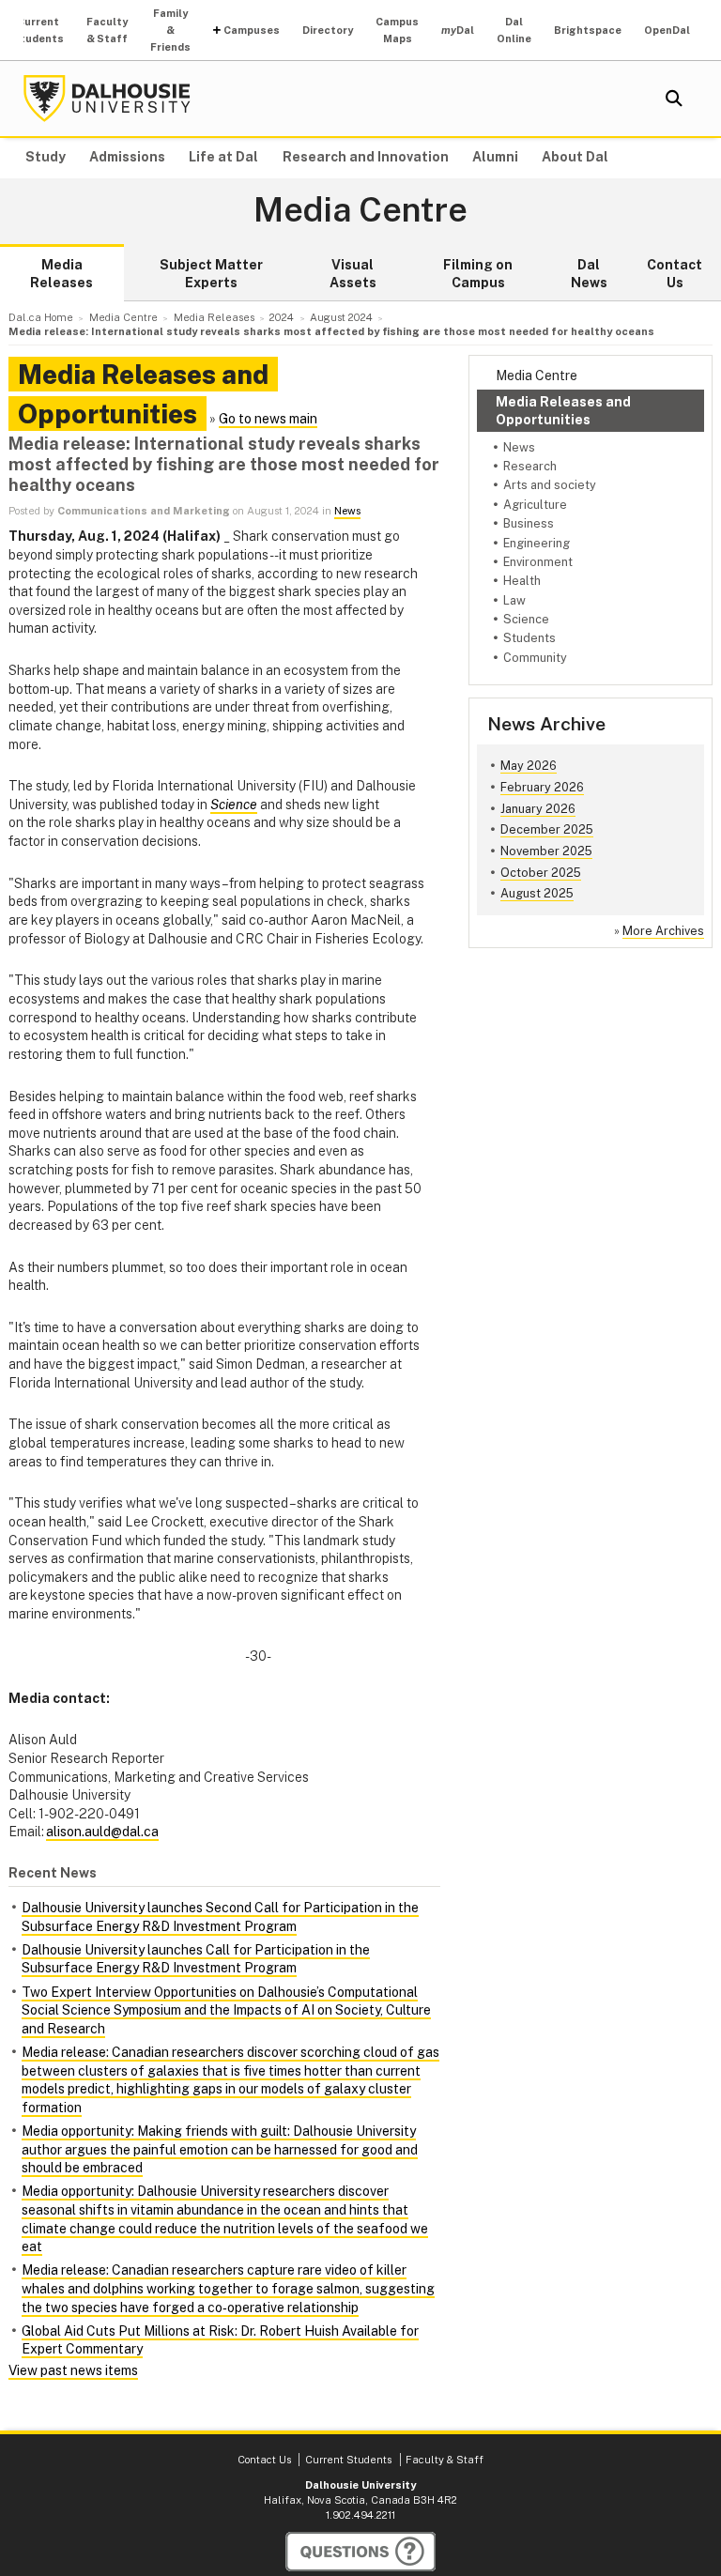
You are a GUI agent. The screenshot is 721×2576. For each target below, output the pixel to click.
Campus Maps (397, 30)
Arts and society (549, 485)
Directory (327, 30)
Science (526, 619)
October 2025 (540, 873)
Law (514, 600)
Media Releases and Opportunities (563, 410)
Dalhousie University (107, 98)
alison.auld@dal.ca (102, 1831)
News (519, 447)
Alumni (495, 156)
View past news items (73, 2370)
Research (530, 466)
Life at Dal (223, 156)
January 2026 (537, 809)
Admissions (127, 156)
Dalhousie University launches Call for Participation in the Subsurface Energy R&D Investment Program (196, 1959)
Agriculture (535, 505)
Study (45, 156)
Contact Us (674, 274)
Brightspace (587, 30)
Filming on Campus (478, 274)
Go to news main (268, 418)
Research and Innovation (366, 156)
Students (529, 638)
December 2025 (546, 829)
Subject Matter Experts (211, 274)
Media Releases (61, 274)
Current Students (38, 30)
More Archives (663, 931)
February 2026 (542, 787)
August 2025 (537, 893)
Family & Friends (170, 30)
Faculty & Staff (107, 30)
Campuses (251, 30)
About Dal (575, 156)
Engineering (536, 543)
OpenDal (667, 30)
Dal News (589, 274)
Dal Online (514, 30)
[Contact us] (360, 2551)
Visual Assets (353, 274)
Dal (457, 30)
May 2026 (528, 766)
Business (528, 523)
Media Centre (360, 210)
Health (522, 581)
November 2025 (546, 851)
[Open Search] (674, 98)
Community (535, 658)
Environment (538, 562)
######
Each line from the one that includes "OpenDal (667, 30)" down to the close of the records above is to be given again exactly, and no other line is to appear.

OpenDal (667, 30)
Dal News (589, 274)
Dal Online (514, 30)
[Contact us] (360, 2551)
Visual Assets (353, 274)
Dal (457, 30)
May 2026 (528, 766)
Business (528, 523)
Media Centre (360, 210)
Health (522, 581)
November 2025 (546, 851)
[Open Search] (674, 98)
Community (535, 658)
Environment (538, 562)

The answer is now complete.